It seems like you can’t throw a rock in Florida without hitting someone who owns a timeshare, or who considered buying a timeshare. In general, the lucky ones are those who walked away from the sales pitch.
Don’t get me wrong – I’m sure there are millions of Floridians who actually use their week or two for getaways or family vacations. At least for a while. But, as an estate planning, elder law, and probate attorney, I frequently see families dealing with the downside of timeshare ownership. And as a financial professional, I can tell you they are NOT an investment – they’re an ongoing expense for an illiquid asset that will not appreciate, much like a swimming pool. People buy such things because they want them, not because they make any financial sense.
A timeshare is a form of fractional ownership in a property, typically in a resort or vacation destination. For example, if you purchase one week at a timeshare condominium each year, you own a 1/52 portion of that unit. Timeshares may be evidenced by a deed (you purchased an ownership interest in the property) or just a contract (you leased the right to use the property).
So, what are some of the downsides? Well, first of all, the fees never end. On top of the loan payment (if you financed your timeshare), there are annual fees, unexpected assessments, and miscellaneous fees to change weeks, trade locations, etc. And unlike a house, land, or even a car, you’ll never know what your timeshare is worth. While there are exceptions for the most desirable locations/weeks in places like Disney or highly desirable beach resorts, most “used” timeshares are NOT repurchased by the timeshare company, and end up being sold for next to nothing. In fact, sometimes it’s hard to even give them away!
Here’s a true story: Jack had a timeshare he no longer wanted. He gave it to a family member, Bill, as a gift. Bill used it for several years, but then had a financial setback and couldn’t afford the fees. He fell behind. He tried to sell it, but to no avail. So then he offered to give it back to Jack. Jack wanted no part of the timeshare and associated fees, and said “Thanks, but no thanks.” Then one day Jack received a recorded deed in the mail; Bill had quitclaimed the timeshare back to Jack! (In Florida, only the seller has to sign the deed). So, Jack then quitclaimed the timeshare back to Bill. I don’t know what happened after that – maybe they’re still tossing the hot potato back and forth.
Timeshares also cause problems at the owner’s death when:
- The owner never transferred it into his living trust, thus triggering probate for an illiquid asset.
- The owner became ill before death and stopped paying the annual fees or assessments, and at death she owes thousands of dollars to the timeshare company, for a property no one will buy.
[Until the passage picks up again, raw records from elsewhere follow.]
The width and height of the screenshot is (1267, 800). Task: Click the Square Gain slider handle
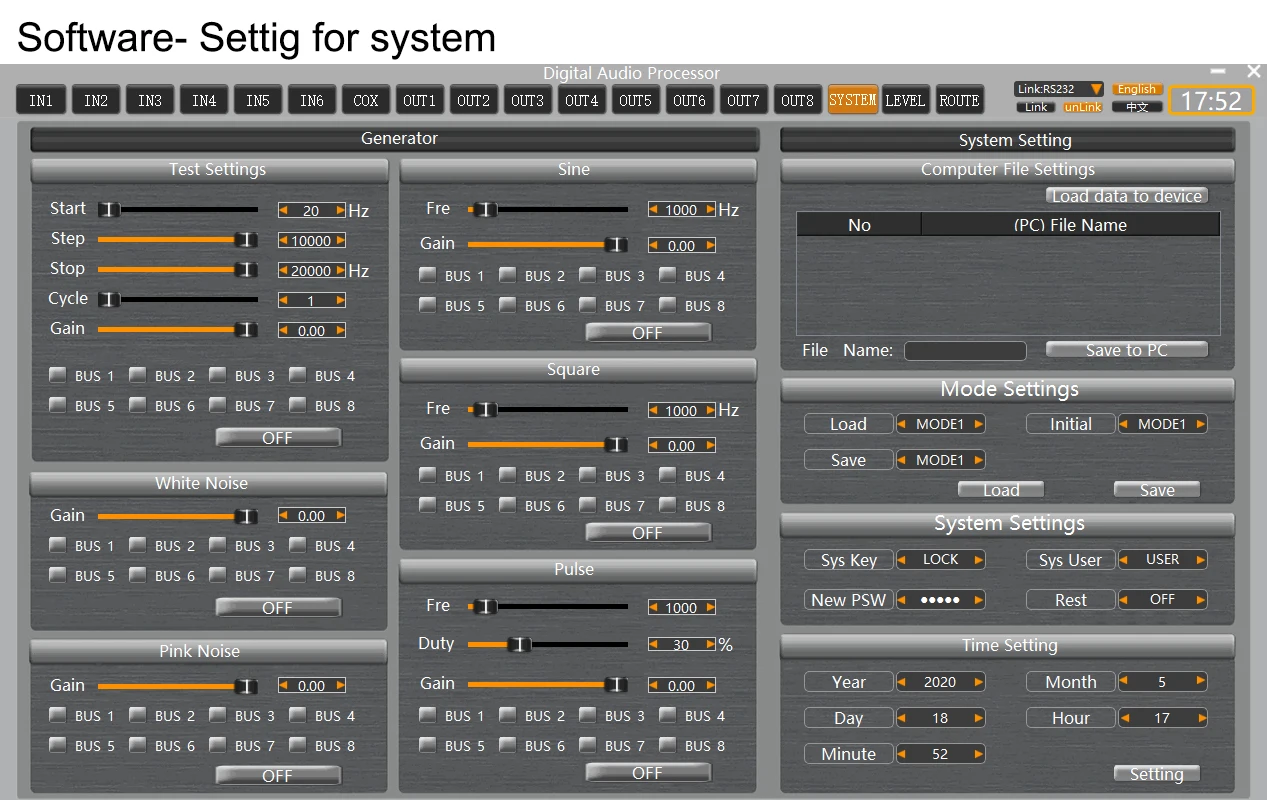coord(617,445)
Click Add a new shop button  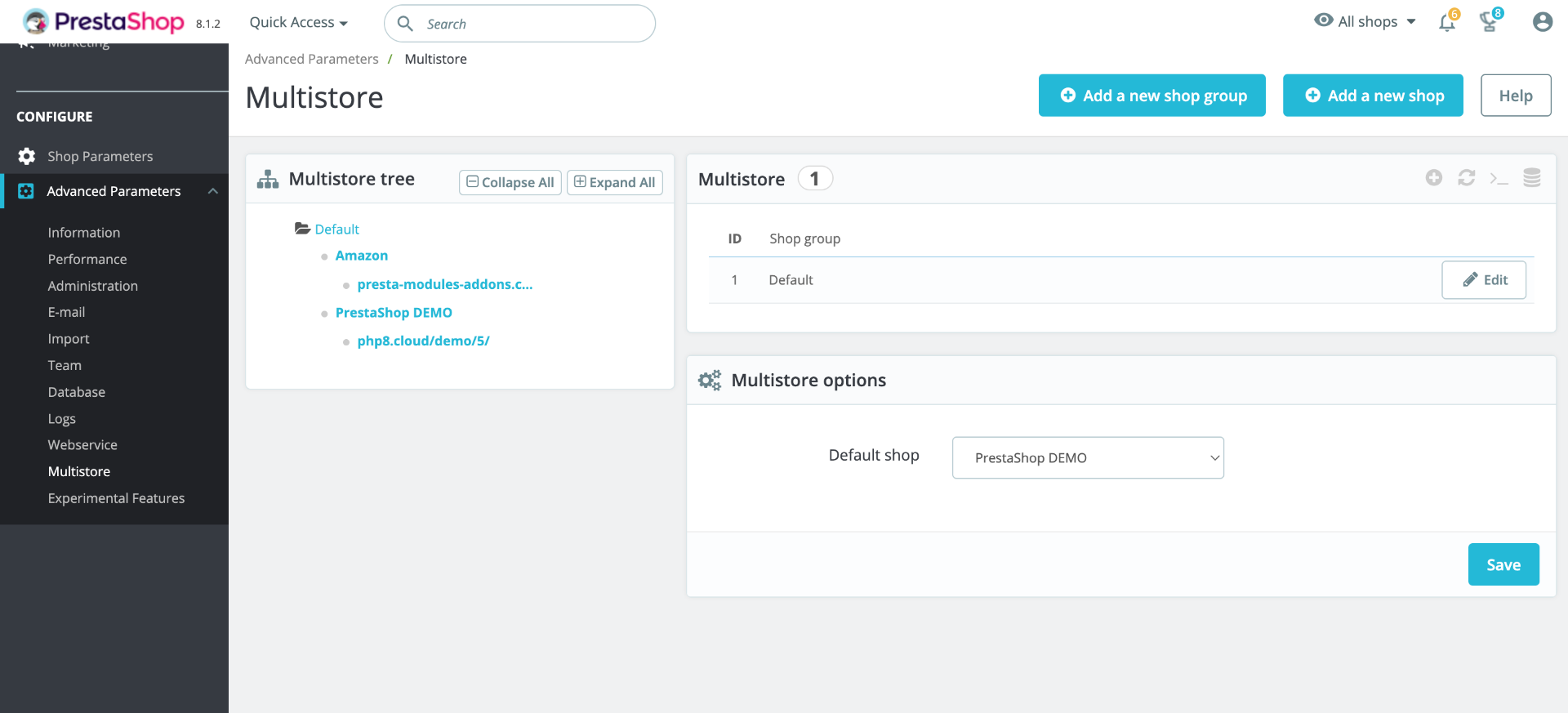click(1372, 96)
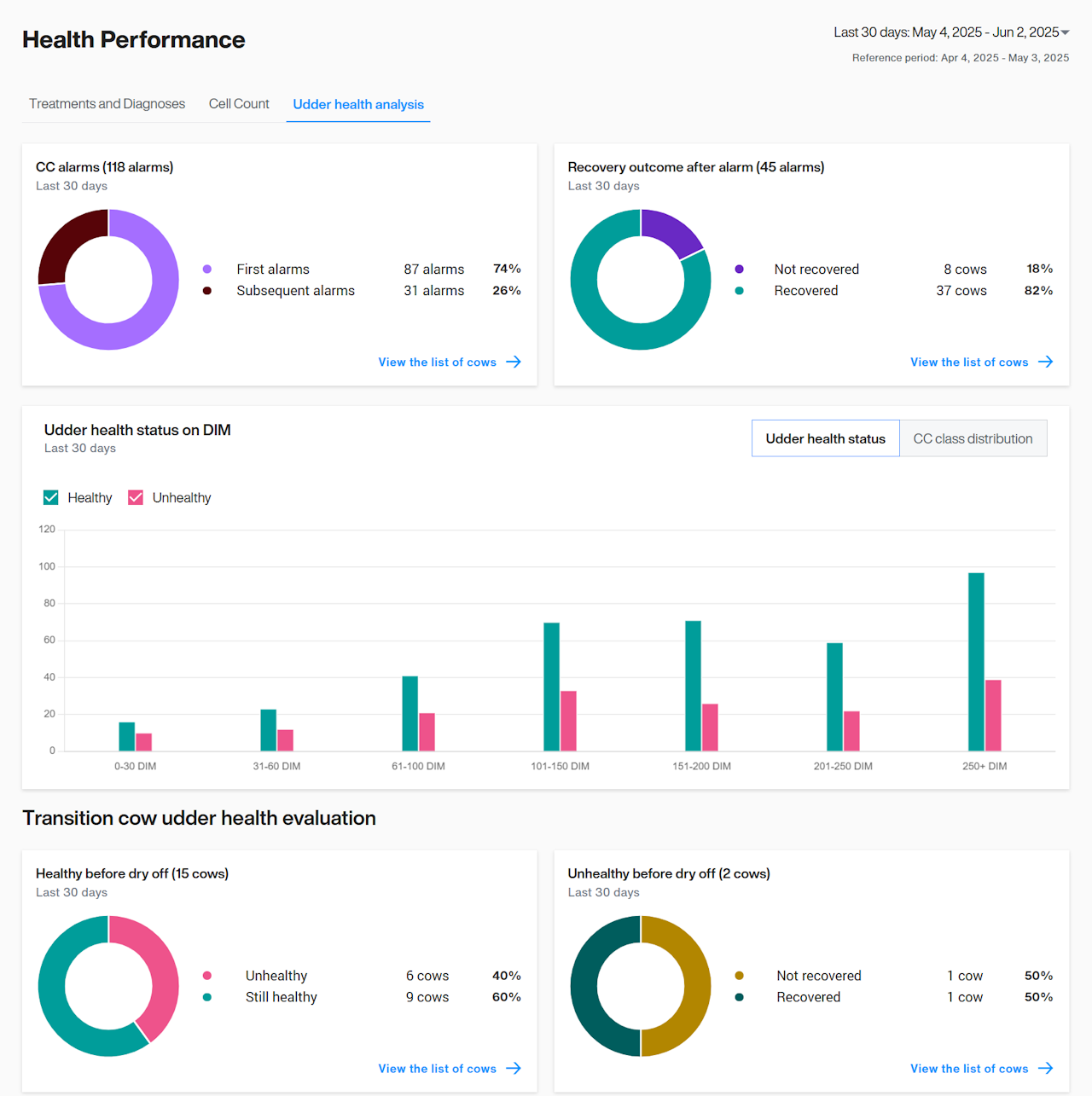Uncheck the Healthy legend checkbox
This screenshot has height=1096, width=1092.
(x=51, y=497)
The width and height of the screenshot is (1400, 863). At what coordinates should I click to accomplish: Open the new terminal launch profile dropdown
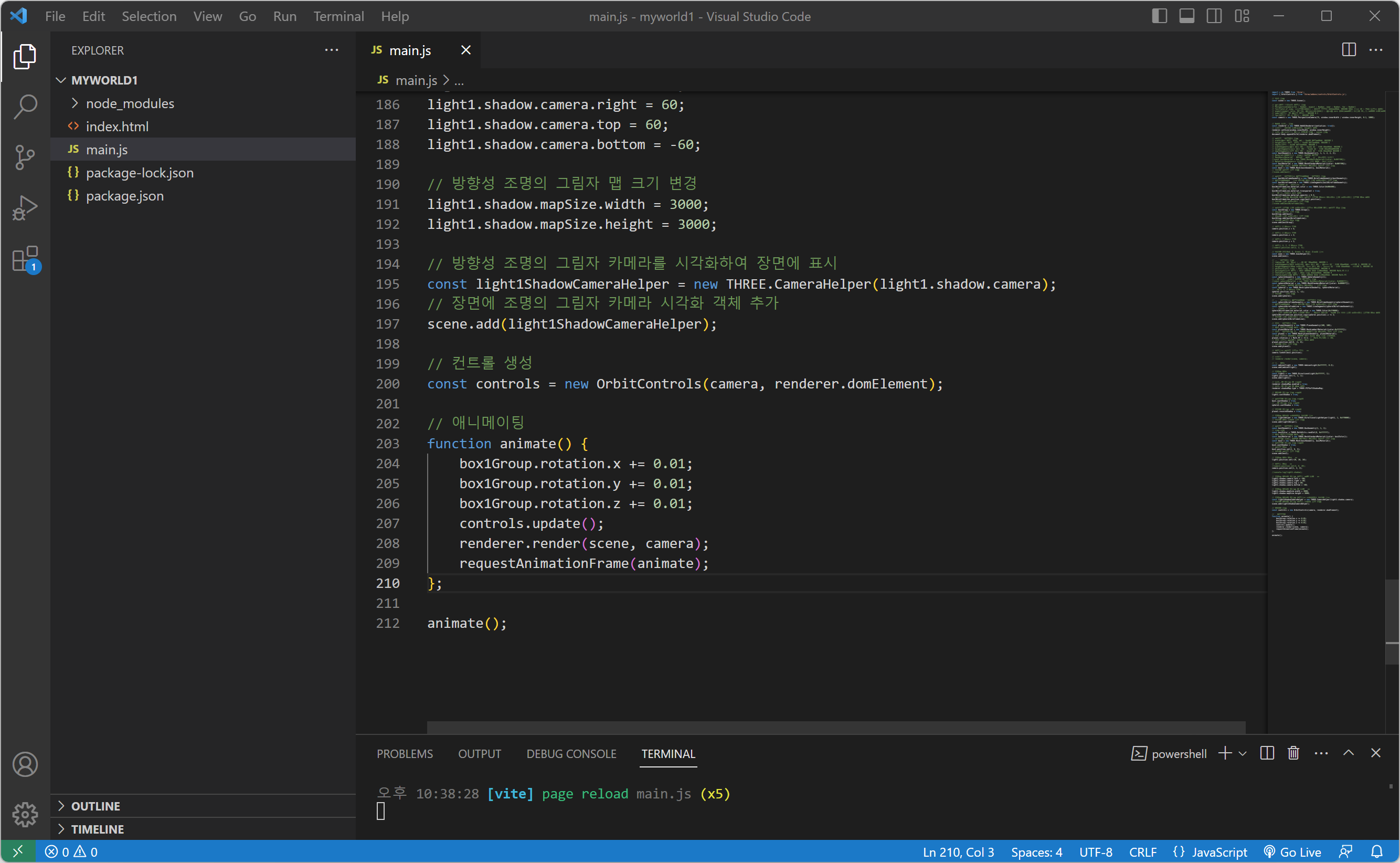1243,754
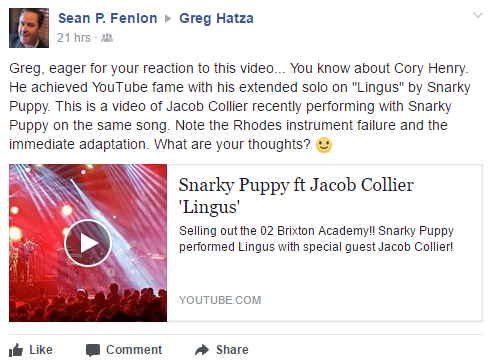Click the Comment speech bubble icon
Image resolution: width=490 pixels, height=364 pixels.
click(93, 350)
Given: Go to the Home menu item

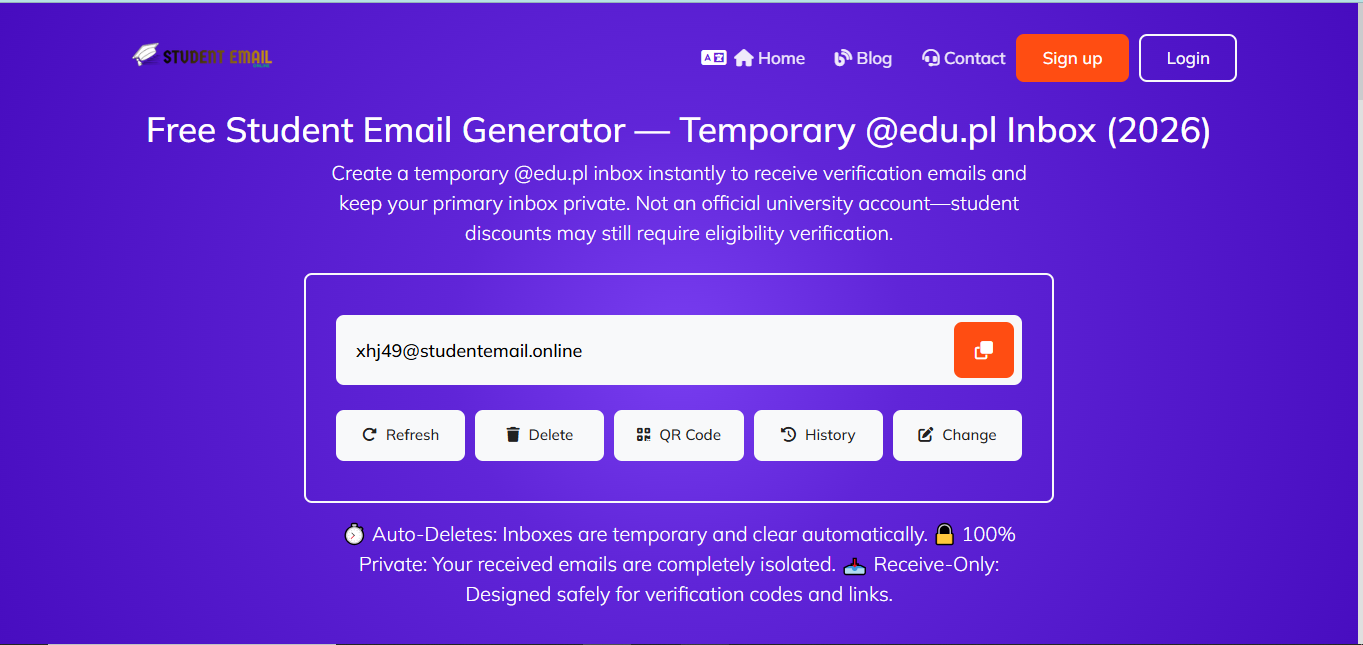Looking at the screenshot, I should 781,58.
- The timeshare was properly transferred to a living trust, but no heirs want it and they can’t find a buyer.
- The post-death transfer of the timeshare was done incorrectly, and eventually the timeshare company tells the heir that they can’t use the week until they re-probate the property and have the transfer done properly. Oh, but they still need to pay the fees and assessments!
Sometimes, abandonment is the only option children have when Mom and Dad leave them an unwanted timeshare, but it has to be done properly to prevent problems.
So, if you own a timeshare, find out whether anyone actually wants it when you die, AND whether they can afford to pay the fees and assessments year after year, even if they lose their job. If not, consider getting rid of it while you’re still alive. If you can.